For me, I enjoy the planning process. For 2020, on the expense side I have 52 planning categories that I track - accounting for everything from Utilities, Insurance, Taxes, Travel, and such. Each one is accurate, adjusted for inflation, based on a previous consumption history, and time-tracked. If there is an unexpected or unplanned change, it can potentially point to a problem (i.e. Water Leak, change in direction at an insurance company, etc.), and take appropriate action. Income planning is similar - I know what is expected and when, and can then dial-up or -down income as needed to take advantage of incentives (tax brackets, ACA subsidiary, etc.). Could I live happily by doing less? For me - no. For somebody else - of course. Again, I like it, but your level of planning detail is up to you. However, I believe that, as Benjamin Franklin said — 'If you fail to plan, you are planning to fail!'
 
Plan for the future? I don't think it is so hard.

First, remember what you were planning 5 years ago. Seriously. What were you doing about the future then? How have things turned out 5 years later?

For myself, everything has turned out hunky-dory. The children have graduated from college. The portfolio has done the expected.

About the only thing I didn't have in my plan was that my children now take me out to dinner and pay for it.
 
If hope is some type of plan, I am greatful that things have turned out well.
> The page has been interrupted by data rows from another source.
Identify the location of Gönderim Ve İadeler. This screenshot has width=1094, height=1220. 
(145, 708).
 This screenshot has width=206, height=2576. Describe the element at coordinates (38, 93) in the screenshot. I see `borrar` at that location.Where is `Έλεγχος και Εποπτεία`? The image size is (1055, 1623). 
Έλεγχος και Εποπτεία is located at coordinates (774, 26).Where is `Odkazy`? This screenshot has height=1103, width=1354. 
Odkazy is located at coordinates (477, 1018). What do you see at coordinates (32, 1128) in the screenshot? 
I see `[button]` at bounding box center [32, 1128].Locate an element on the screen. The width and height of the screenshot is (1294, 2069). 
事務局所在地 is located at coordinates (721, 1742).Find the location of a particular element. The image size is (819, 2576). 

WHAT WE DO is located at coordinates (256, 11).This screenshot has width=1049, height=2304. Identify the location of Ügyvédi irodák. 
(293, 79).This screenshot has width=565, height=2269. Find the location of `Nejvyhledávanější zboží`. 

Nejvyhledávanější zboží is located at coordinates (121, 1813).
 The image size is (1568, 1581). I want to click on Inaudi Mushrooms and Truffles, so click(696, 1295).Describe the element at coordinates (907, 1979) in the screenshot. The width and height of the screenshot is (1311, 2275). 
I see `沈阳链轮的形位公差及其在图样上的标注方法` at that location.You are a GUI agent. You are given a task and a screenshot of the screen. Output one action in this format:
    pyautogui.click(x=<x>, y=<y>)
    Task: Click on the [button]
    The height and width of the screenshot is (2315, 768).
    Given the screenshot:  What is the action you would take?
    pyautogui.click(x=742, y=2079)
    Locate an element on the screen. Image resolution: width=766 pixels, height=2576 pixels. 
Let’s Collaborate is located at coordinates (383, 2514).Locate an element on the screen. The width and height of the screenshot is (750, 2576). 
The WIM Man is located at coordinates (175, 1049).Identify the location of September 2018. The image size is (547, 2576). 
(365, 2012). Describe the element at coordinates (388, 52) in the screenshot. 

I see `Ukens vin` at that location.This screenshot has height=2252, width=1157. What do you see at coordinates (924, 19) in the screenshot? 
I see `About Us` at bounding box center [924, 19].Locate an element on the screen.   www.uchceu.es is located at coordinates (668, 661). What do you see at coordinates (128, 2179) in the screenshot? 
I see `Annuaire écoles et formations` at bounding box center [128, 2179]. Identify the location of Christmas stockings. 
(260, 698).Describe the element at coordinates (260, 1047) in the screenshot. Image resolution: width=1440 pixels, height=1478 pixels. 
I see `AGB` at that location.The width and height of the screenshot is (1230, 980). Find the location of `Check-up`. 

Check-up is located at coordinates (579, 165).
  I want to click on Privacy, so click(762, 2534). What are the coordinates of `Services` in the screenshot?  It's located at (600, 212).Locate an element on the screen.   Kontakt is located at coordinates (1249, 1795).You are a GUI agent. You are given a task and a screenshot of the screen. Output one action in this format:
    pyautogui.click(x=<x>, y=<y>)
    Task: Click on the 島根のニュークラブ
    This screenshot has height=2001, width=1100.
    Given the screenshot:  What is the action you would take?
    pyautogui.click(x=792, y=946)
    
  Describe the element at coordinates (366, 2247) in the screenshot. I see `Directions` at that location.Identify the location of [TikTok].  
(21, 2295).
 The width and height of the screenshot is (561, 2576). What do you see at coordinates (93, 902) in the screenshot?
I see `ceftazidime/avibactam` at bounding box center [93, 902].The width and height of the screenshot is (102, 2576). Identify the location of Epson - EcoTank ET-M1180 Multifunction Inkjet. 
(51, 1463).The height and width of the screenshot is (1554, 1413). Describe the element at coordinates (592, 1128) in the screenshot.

At the end of each year I've noticed that my previous guesstimate turns out "wrong", but it's still ok. If there is a large divergence from the expected, I'll need to go back and look at expenses, assumptions, and try to recover from the un-expected.
 
To me, planning is fun. I always do a lot of different scenarios, to give me a sense of how I would do if, say, SS got cut, or the market cratered completely and forever, or what if we had Katrina II, or whatever. I think the reason I enjoy looking at the "what if"s, is that I feel more secure knowing that I could figure out how to survive.

The one thing I cannot seem to plan for is, what if F should happen to die before I do. That's not a financial concern but more of an emotional concern, I suppose. I'd need to go on somehow, but what a blow that would be.